Though it should be noted—as Ruth Graham points out at Slate—really this should be called “Censored” or “Challenged Books Week” since you can’t really ban books in the United States of America; much as some people might wish that were not true.

The most frequently challenged titles are frequently assigned books that do any of the following:

  • depicts teenagers acting like teenagers
  • includes gay characters who aren’t treated as lepers
  • reflects in any way the world as it actually is, not how religious fundamentalists, PC extremists, trigger-warning bluestockings, and closed-minded nativists imagine it to be

Sherman Alexie's book moved up to #1 in 2014, though it's been placing in the top 10 for years now.

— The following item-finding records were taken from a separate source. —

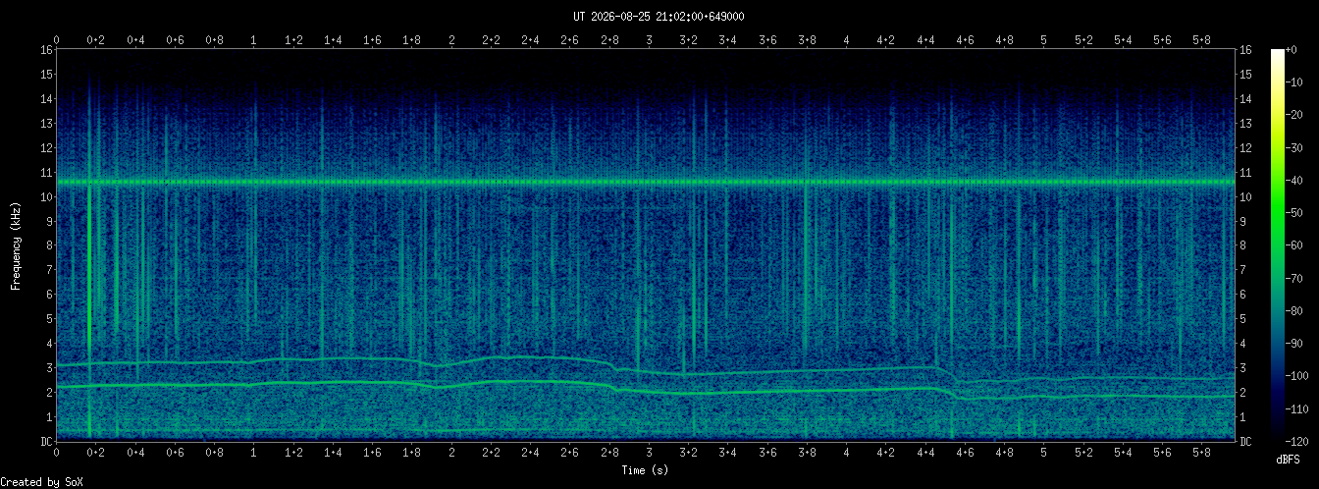Click the DC label on left frequency axis
Image resolution: width=1319 pixels, height=489 pixels.
(46, 441)
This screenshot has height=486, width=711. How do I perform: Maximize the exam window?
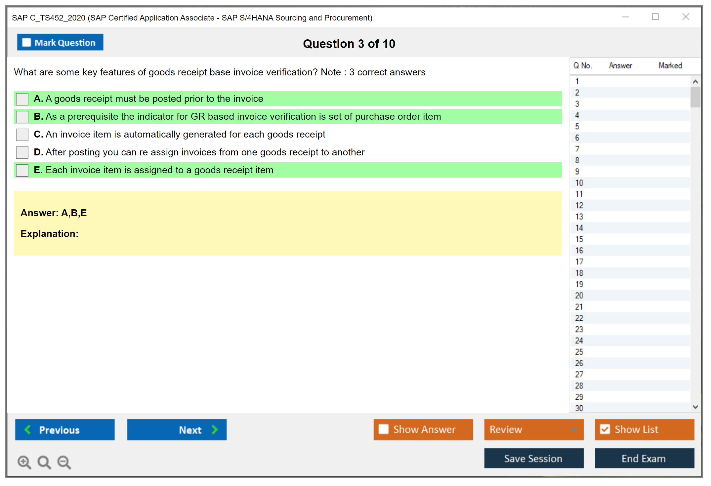[655, 17]
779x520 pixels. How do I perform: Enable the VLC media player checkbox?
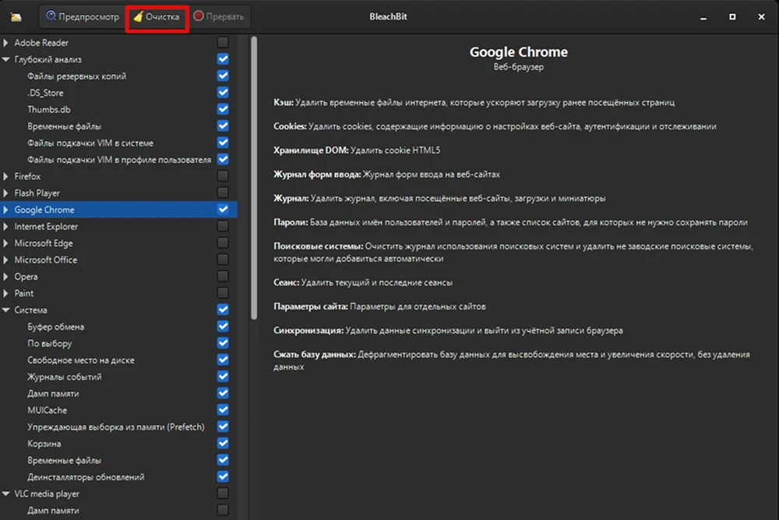tap(223, 493)
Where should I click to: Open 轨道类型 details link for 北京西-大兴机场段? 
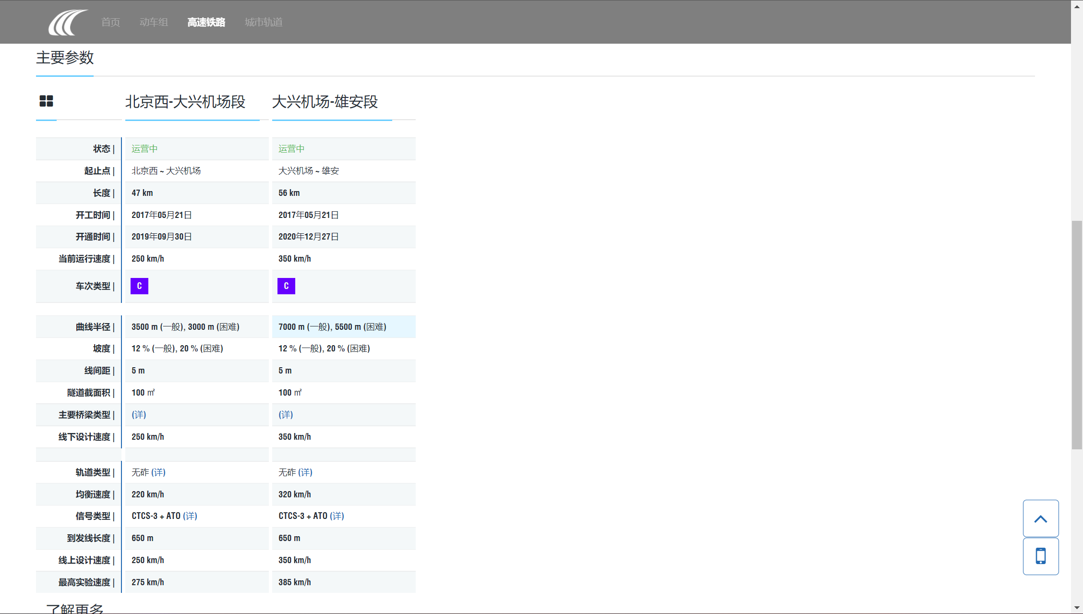click(158, 472)
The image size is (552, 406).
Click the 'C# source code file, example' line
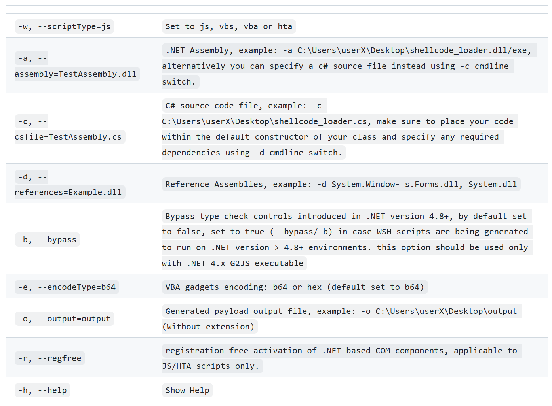[244, 106]
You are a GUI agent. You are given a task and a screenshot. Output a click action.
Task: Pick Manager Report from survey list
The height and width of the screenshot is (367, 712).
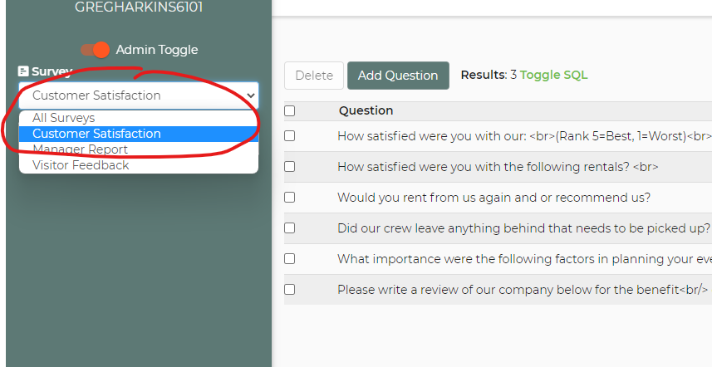point(80,149)
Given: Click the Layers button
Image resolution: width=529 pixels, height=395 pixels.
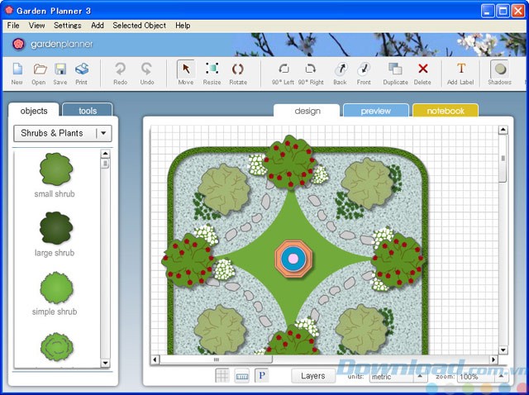Looking at the screenshot, I should point(312,376).
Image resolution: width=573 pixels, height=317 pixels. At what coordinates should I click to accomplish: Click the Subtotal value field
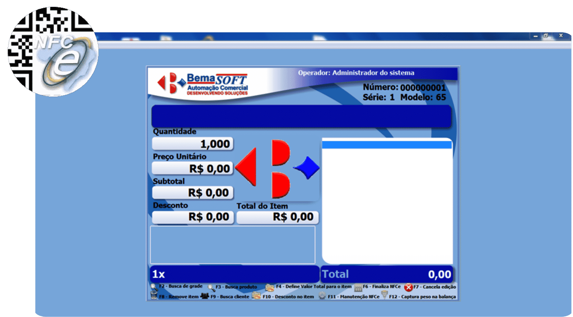(x=193, y=193)
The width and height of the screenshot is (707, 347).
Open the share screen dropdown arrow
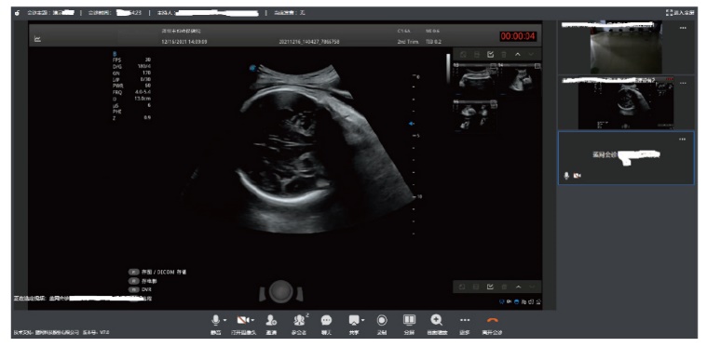pos(363,320)

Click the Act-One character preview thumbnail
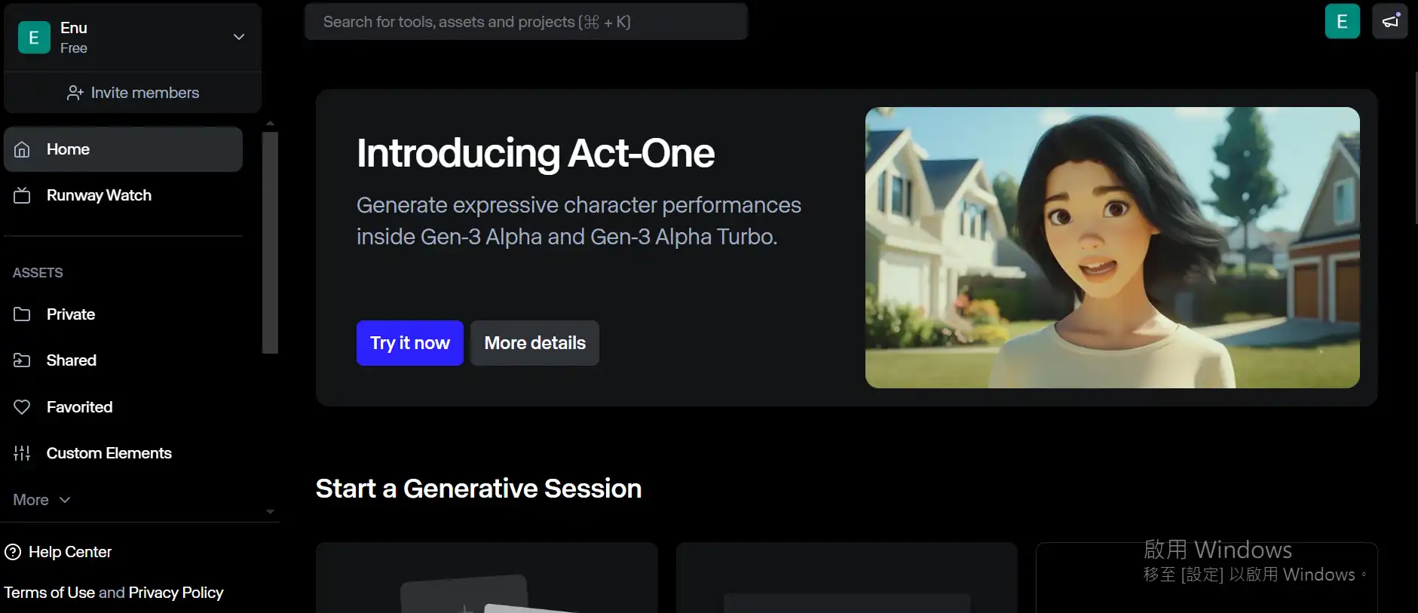(x=1112, y=247)
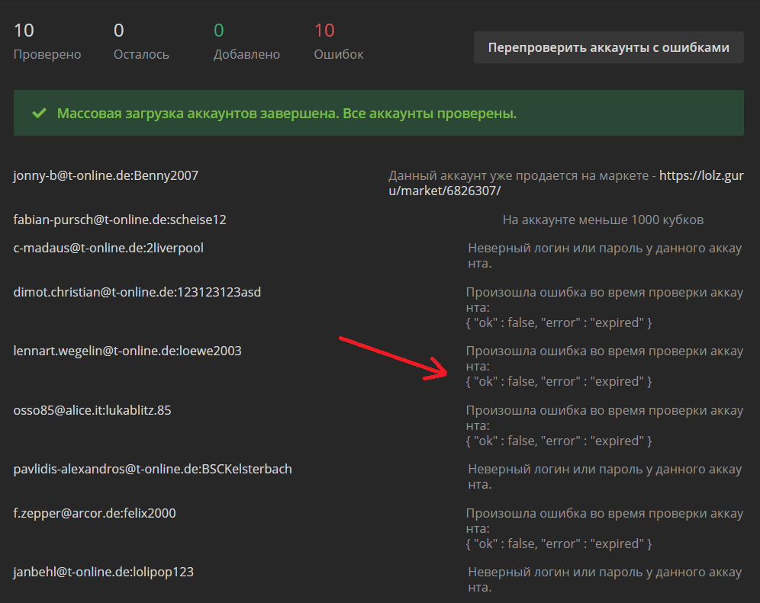The height and width of the screenshot is (603, 760).
Task: Click the expired JSON error the red arrow points to
Action: click(559, 381)
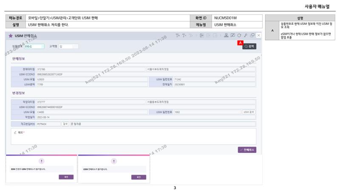Image resolution: width=340 pixels, height=191 pixels.
Task: Confirm the right alert dialog with 확인
Action: 139,177
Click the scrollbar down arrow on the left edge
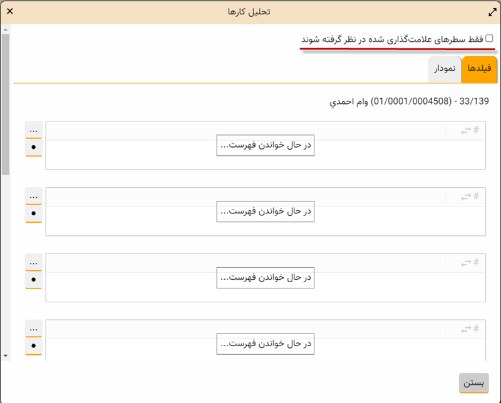501x403 pixels. coord(6,355)
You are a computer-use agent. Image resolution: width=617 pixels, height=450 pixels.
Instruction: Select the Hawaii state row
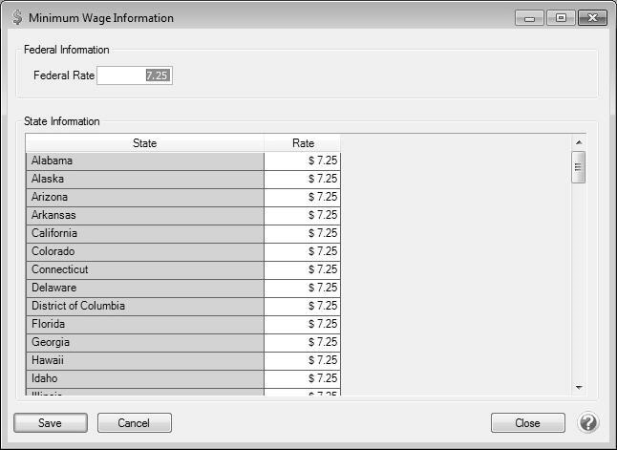(144, 360)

Sherman Alexie’s book moved up to #1 in 2014, though it’s been placing in the top 10 for years now.

You can see many examples of the above in the ALA’s list below of the most commonly challenged books for the year 2014:

1)      The Absolutely True Diary of a Part-Time Indian, by Sherman Alexie

Reasons: anti-family, cultural insensitivity, drugs/alcohol/smoking, gambling, offensive language, sex education, sexually explicit, unsuited for age group, violence. Additional reasons: “depictions of bullying”

2)      Persepolis, by Marjane Satrapi

Reasons: gambling, offensive language, political viewpoint. Additional reasons: “politically, racially, and socially offensive,” “graphic depictions”

3)      And Tango Makes Three, Justin Richardson and Peter Parnell

Reasons: Anti-family, homosexuality, political viewpoint, religious viewpoint, unsuited for age group. Additional reasons: “promotes the homosexual agenda”

4)      The Bluest Eye, by Toni Morrison

Reasons: Sexually explicit, unsuited for age group. Additional reasons: “contains controversial issues”

5)      It’s Perfectly Normal, by Robie Harris

Reasons: Nudity, sex education, sexually explicit, unsuited to age group. Additional reasons: “alleges it child pornography”

6)      Saga, by Brian Vaughan and Fiona Staples

Reasons: Anti-Family, nudity, offensive language, sexually explicit, and unsuited for age group. Additional reasons:

7)      The Kite Runner, by Khaled Hosseini

Reasons: Offensive language, unsuited to age group, violence

8)      The Perks of Being a Wallflower, by Stephen Chbosky

Reasons: drugs/alcohol/smoking, homosexuality, offensive language, sexually explicit, unsuited for age group. Additional reasons: “date rape and masturbation”

9)      A Stolen Life, Jaycee Dugard

Reasons: drugs/alcohol/smoking, offensive language, sexually explicit, and unsuited for age group

10)  Drama, by Raina Telgemeier

Reasons: sexually explicit

The ALA has posted a list of books that are not just frequently challenged but are also on the Radcliffe Publishing Course’s Top 100 Novels of the 20th Century. (Including, very ironically, 1984.)